- BRIEF -
Leaving out every picture, please repeat exactly the line that contains "The width and" and each line after it through the final line below.

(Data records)
╔══
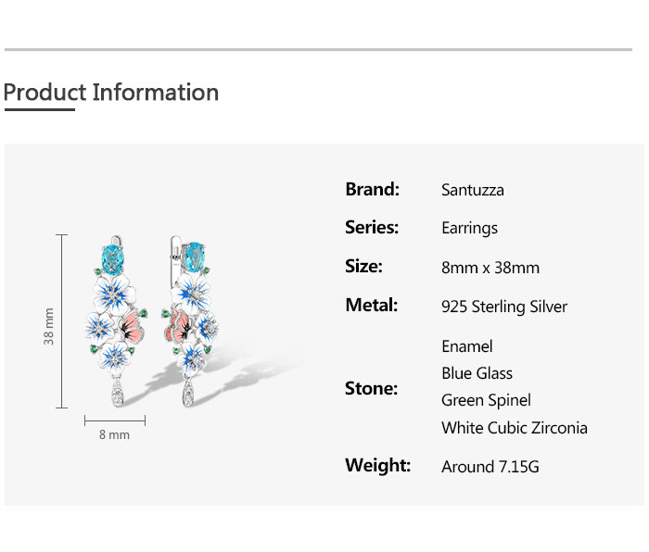Click the 8mm x 38mm size text
Viewport: 649px width, 552px height.
coord(490,268)
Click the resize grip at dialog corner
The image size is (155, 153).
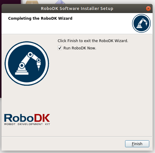151,149
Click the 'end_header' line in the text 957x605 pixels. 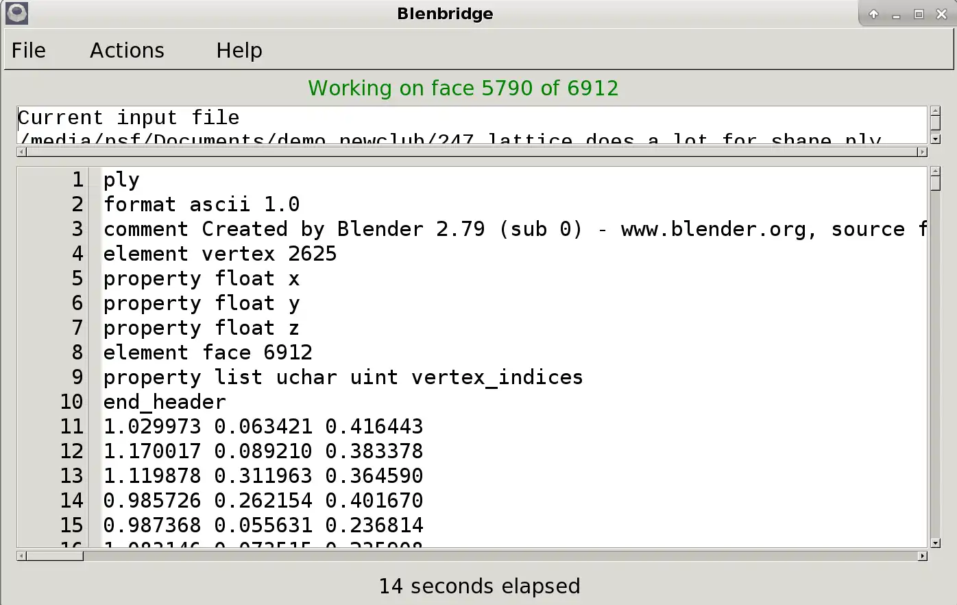pyautogui.click(x=165, y=402)
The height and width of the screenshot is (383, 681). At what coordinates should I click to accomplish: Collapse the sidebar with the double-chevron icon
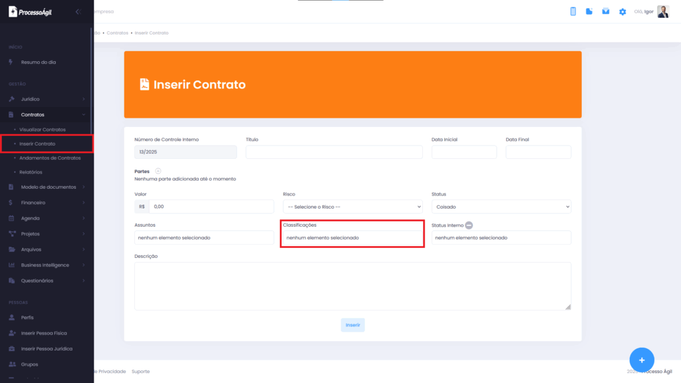coord(78,12)
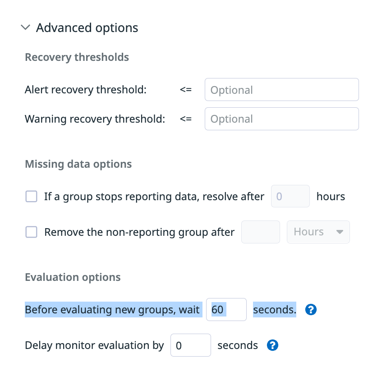368x367 pixels.
Task: Click the 'Alert recovery threshold:' label
Action: pyautogui.click(x=86, y=90)
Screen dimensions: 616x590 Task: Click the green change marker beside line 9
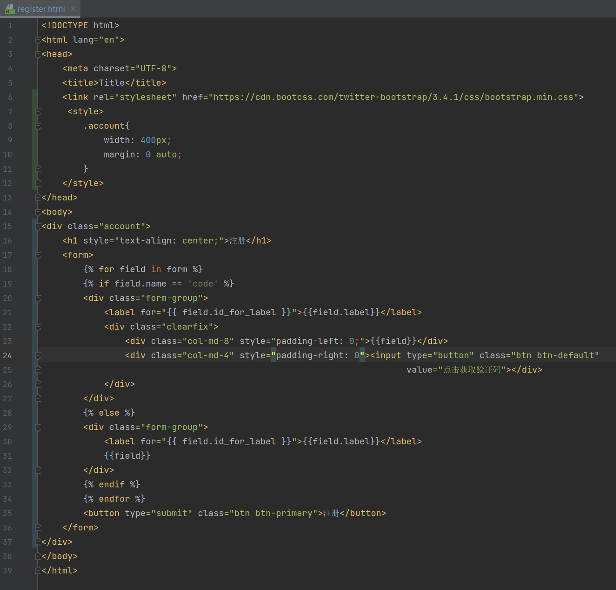[x=34, y=140]
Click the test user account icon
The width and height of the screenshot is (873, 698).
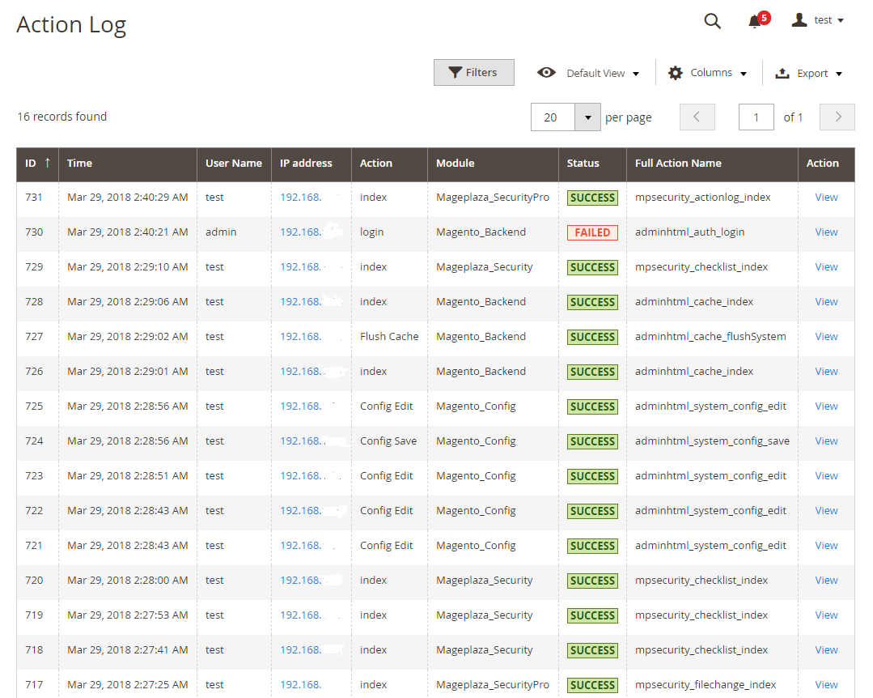pos(799,20)
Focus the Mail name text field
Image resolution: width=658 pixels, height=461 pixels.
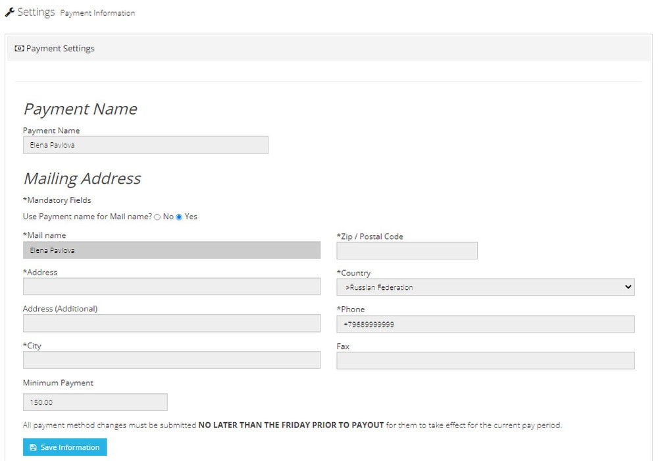pos(172,250)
╚══
- EXERCISE RESULT -
The width and height of the screenshot is (873, 698).
pos(799,20)
Focus the Mail name text field
Image resolution: width=658 pixels, height=461 pixels.
pos(172,250)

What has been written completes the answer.